EXERCISE REQUIREMENTS:
Give back every record word for word, keeping the pictures out.

INPUT FOR THIS TASK:
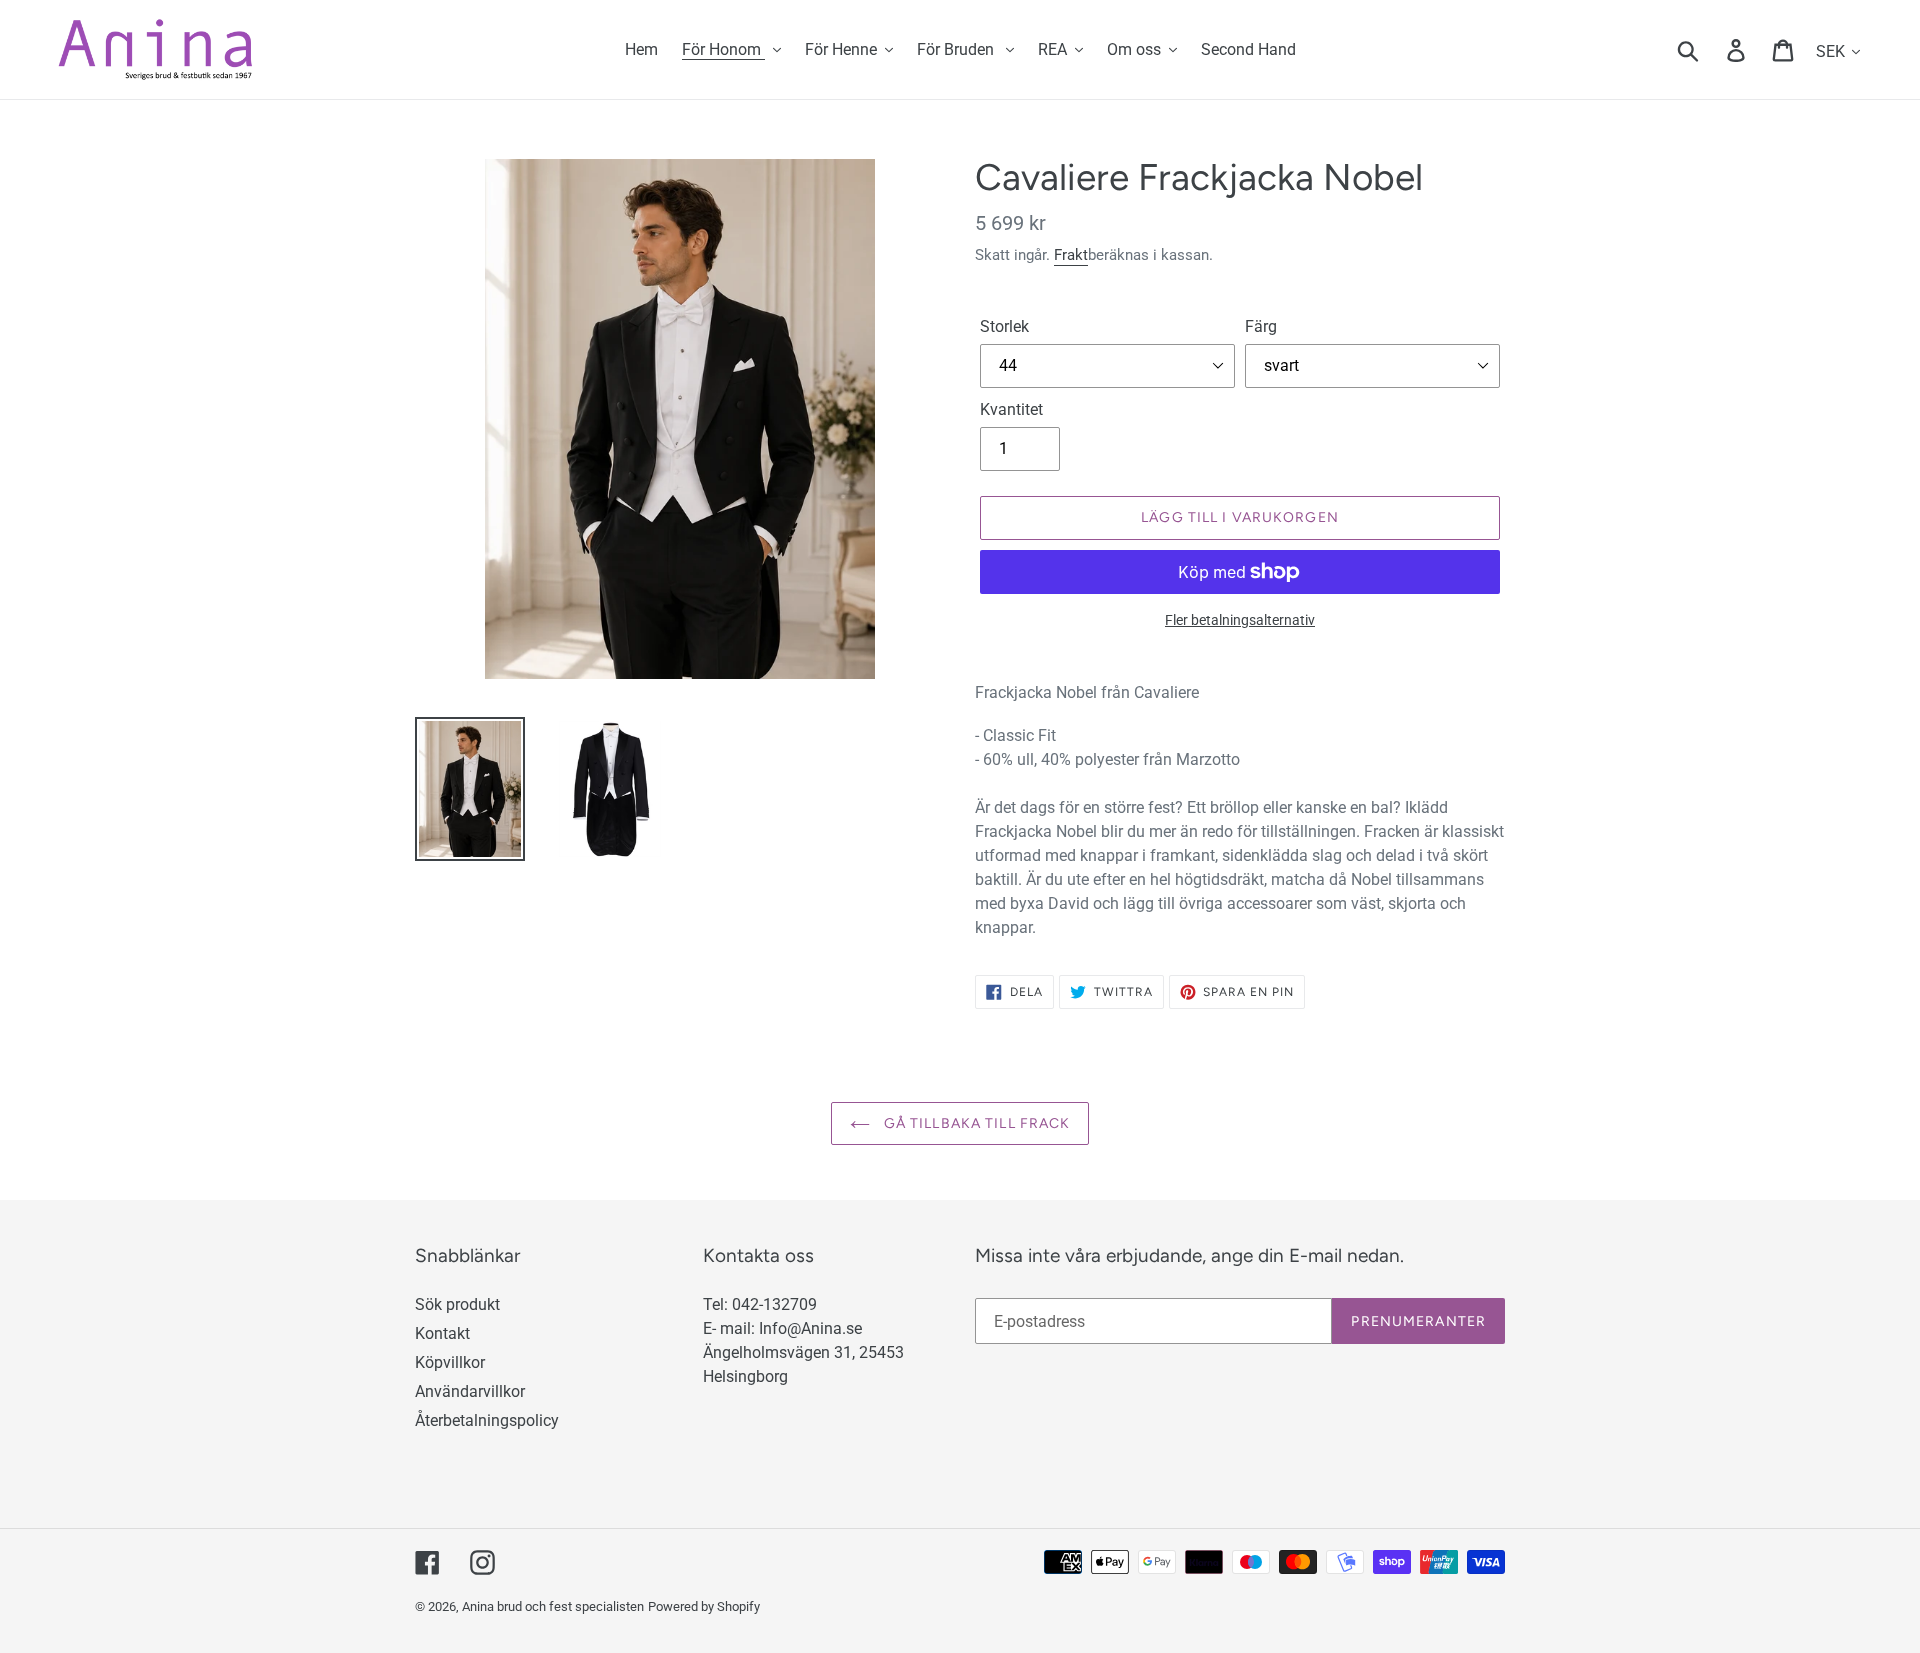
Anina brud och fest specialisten (553, 1606)
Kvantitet (1011, 409)
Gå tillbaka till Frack (975, 1123)
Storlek (1004, 326)
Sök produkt (457, 1304)
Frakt (1071, 255)
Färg (1261, 326)
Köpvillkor (450, 1362)
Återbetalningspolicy (487, 1420)
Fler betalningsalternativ (1240, 620)
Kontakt (442, 1333)
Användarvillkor (470, 1391)
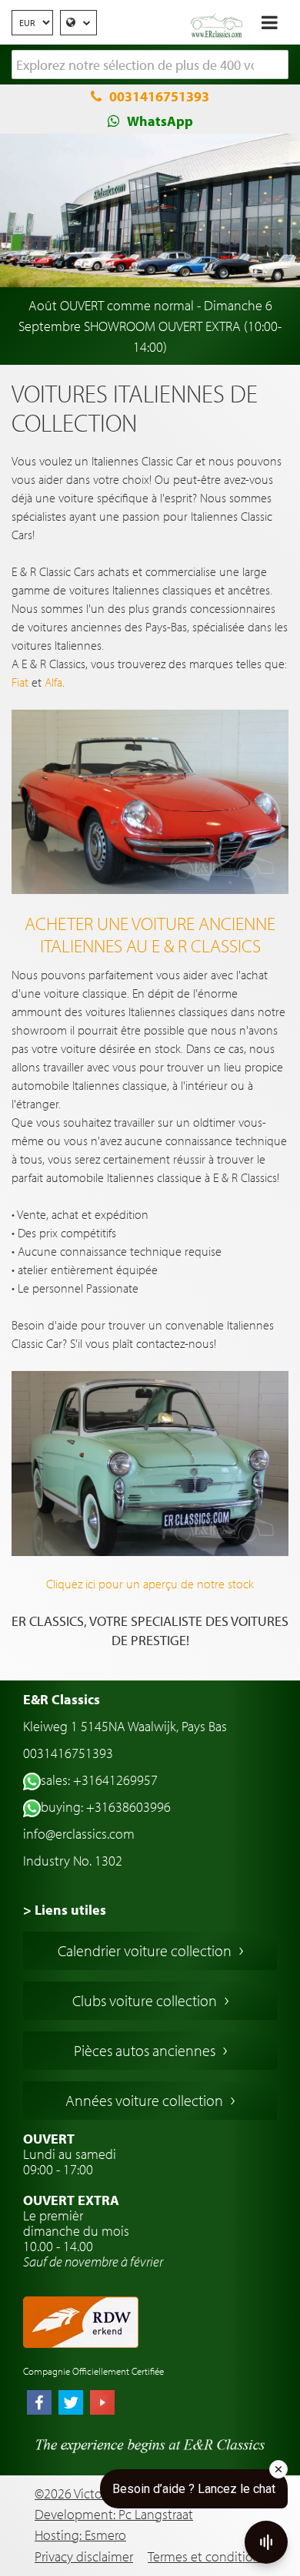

ANSWER TO THIS EXERCISE:
Anina brud och fest specialisten (553, 1606)
Kvantitet (1011, 409)
Gå tillbaka till Frack (975, 1123)
Storlek (1004, 326)
Sök produkt (457, 1304)
Frakt (1071, 255)
Färg (1261, 326)
Köpvillkor (450, 1362)
Återbetalningspolicy (487, 1420)
Fler betalningsalternativ (1240, 620)
Kontakt (442, 1333)
Användarvillkor (470, 1391)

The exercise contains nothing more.